_EXERCISE REQUIREMENTS:_
The lines from the one containing "Open the Cross-Section viewer" through the final line of the listing below are what the answer must repeat, exactly and only, leaving pictures out.

_PROVIDED DATA:_
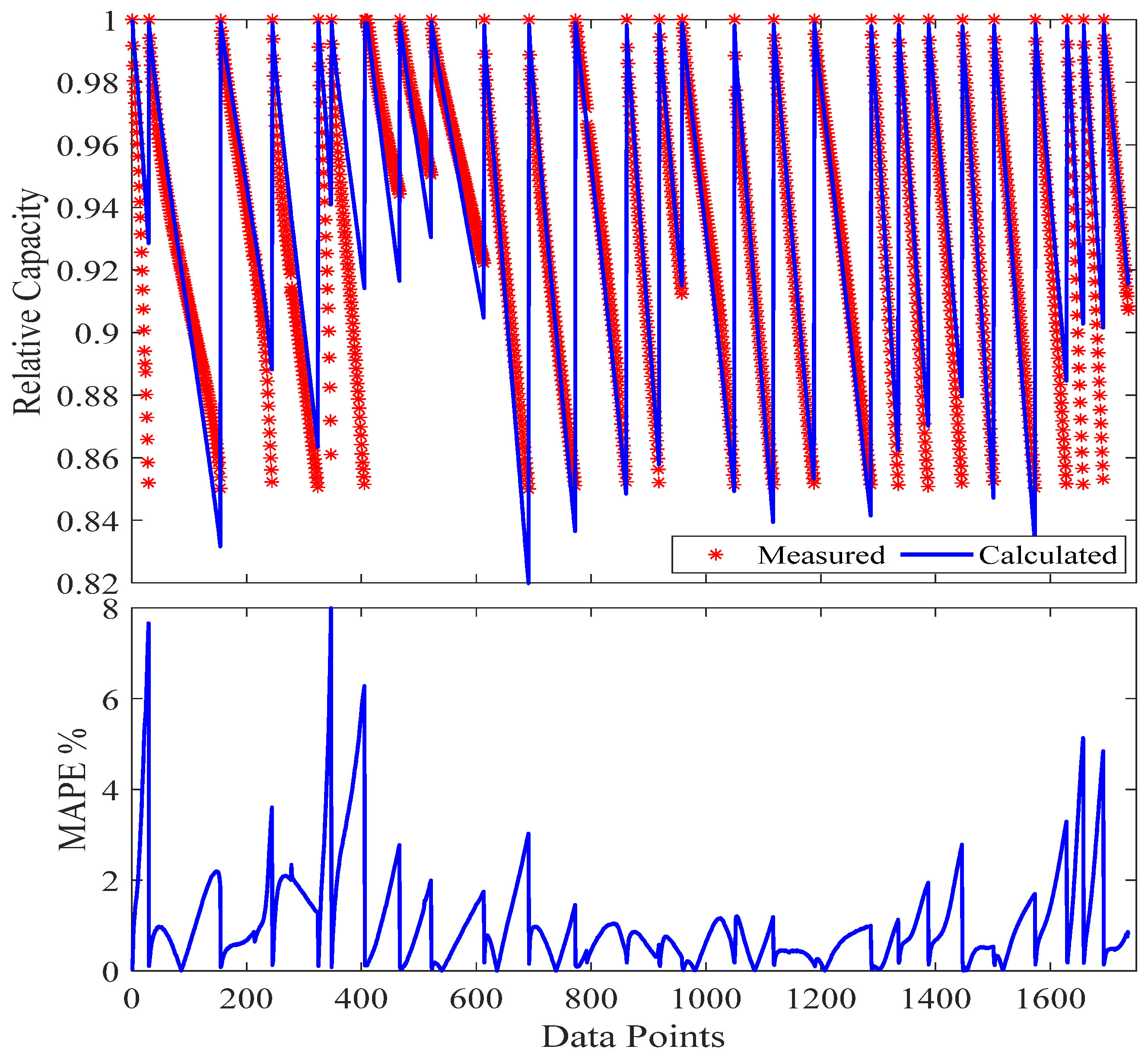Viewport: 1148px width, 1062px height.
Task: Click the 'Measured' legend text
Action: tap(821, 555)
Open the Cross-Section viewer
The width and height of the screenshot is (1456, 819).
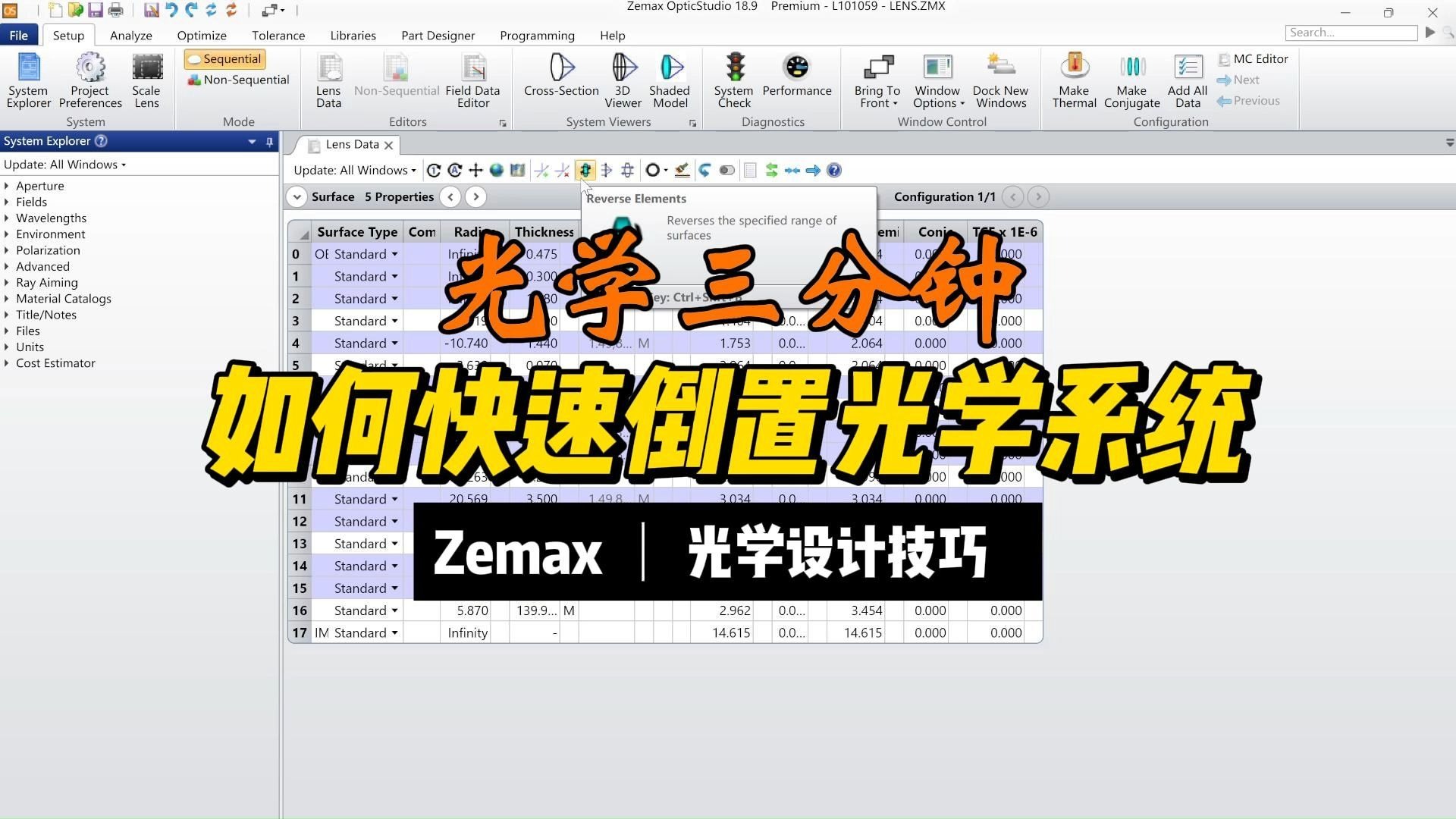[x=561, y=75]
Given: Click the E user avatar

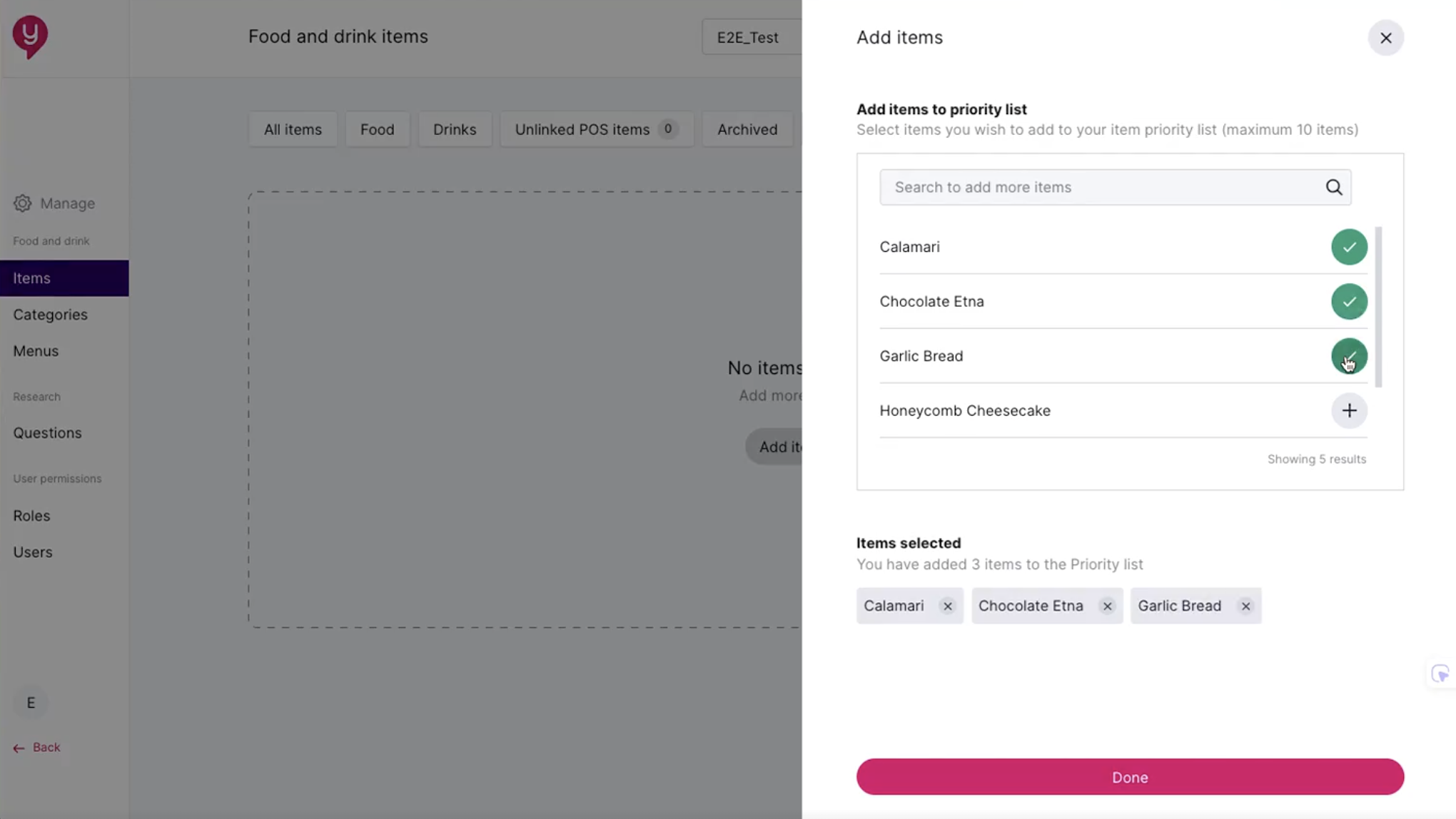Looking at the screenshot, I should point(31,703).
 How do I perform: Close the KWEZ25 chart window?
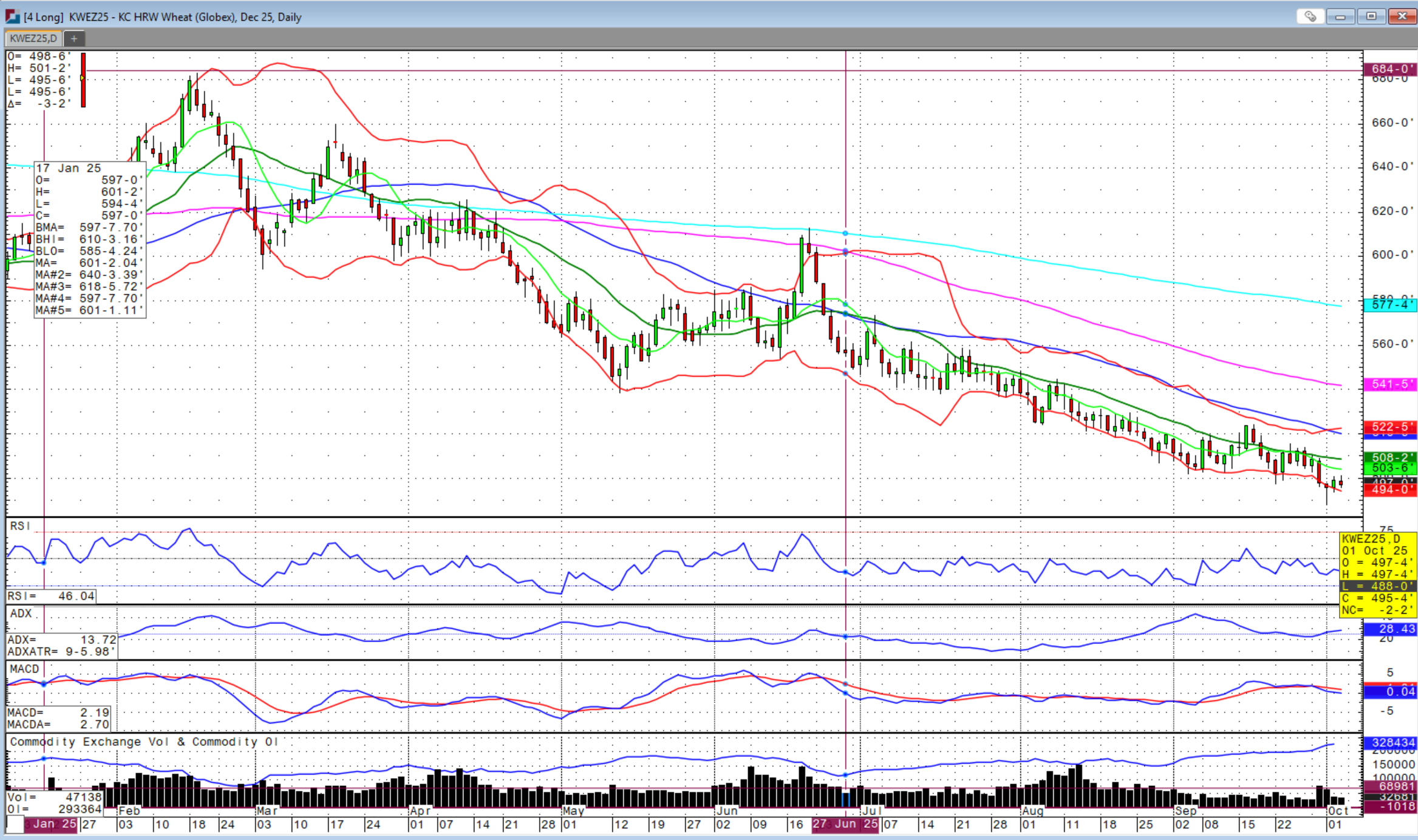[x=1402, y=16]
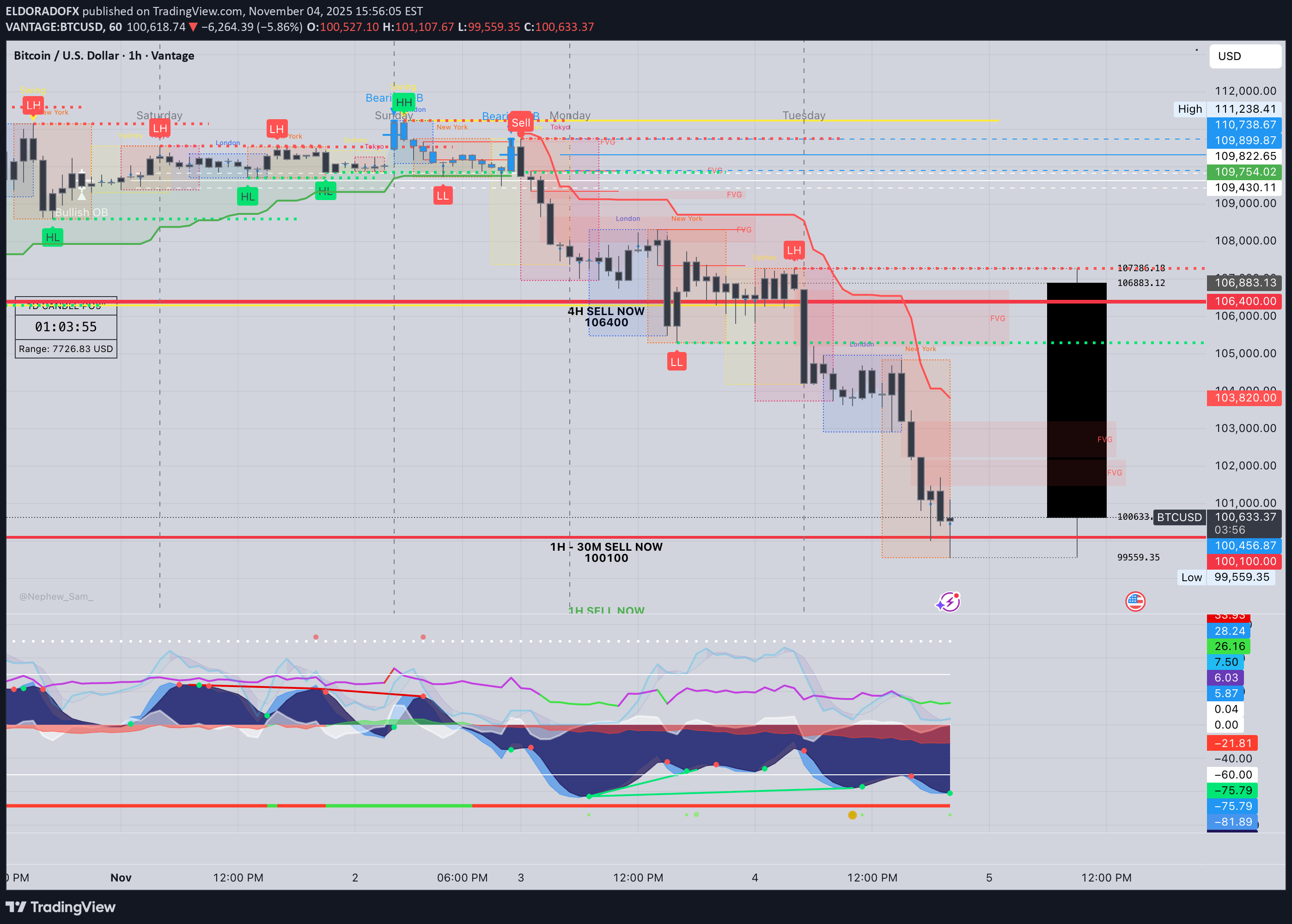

_EXPECTED OUTPUT:_
Open the Cross-Section viewer
The width and height of the screenshot is (1456, 819).
[x=561, y=75]
Given: Click the E user avatar

Looking at the screenshot, I should point(31,703).
 How do I perform: Close the KWEZ25 chart window?
[x=1402, y=16]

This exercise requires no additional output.